* Extract
★ ★ ★ ★ ★ ★ ★

# Can you delete threads you have started?



## Bashy (Jun 16, 2010)

If so how?


----------



## AK-26 (May 29, 2011)

i think its through thread tools, then click delete thread.


----------



## Gorgeous_George (Apr 22, 2012)

what u got to hide bashy?


----------



## guvnor82 (Oct 23, 2011)

you changed your mind about coming out?


----------



## Conscript (Sep 5, 2010)

Yes by deleting the first post, click edit post, click delete, then delete message then delete post...simples!


----------



## latblaster (Oct 26, 2013)

Bashy, we understand if you want to 'loud & proud'.  Or is it 'proud & loud?'


----------



## Andy Dee (Jun 1, 2008)

Conscript said:


> Yes by deleting the first post, click edit post, click delete, then delete message then delete post...simples!


hard to believe people still dont know this lol


----------



## Milky (Nov 30, 2008)

click on adminastrive on top line. click delete thread, thread deleted.

★ ★ ★ ★ ★ ★ ★

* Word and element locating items

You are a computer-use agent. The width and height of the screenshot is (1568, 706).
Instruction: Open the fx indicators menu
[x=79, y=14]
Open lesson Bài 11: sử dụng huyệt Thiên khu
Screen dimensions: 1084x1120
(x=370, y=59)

★ ★ ★ ★ ★ ★ ★

* List of tasks
1. Summarize the forum thread in two sentences.
2. Output the forum thread word for word between "## Conscript (Sep" and "(Oct 26, 2013)", inclusive.

* Exercise responses
1. A member asks whether threads they have started can be deleted, and if so, how. Replies suggest going through thread tools, deleting the first post via edit post, or clicking an option on the top line, while other replies joke with the original poster.

2.
## Conscript (Sep 5, 2010)

Yes by deleting the first post, click edit post, click delete, then delete message then delete post...simples!


----------



## latblaster (Oct 26, 2013)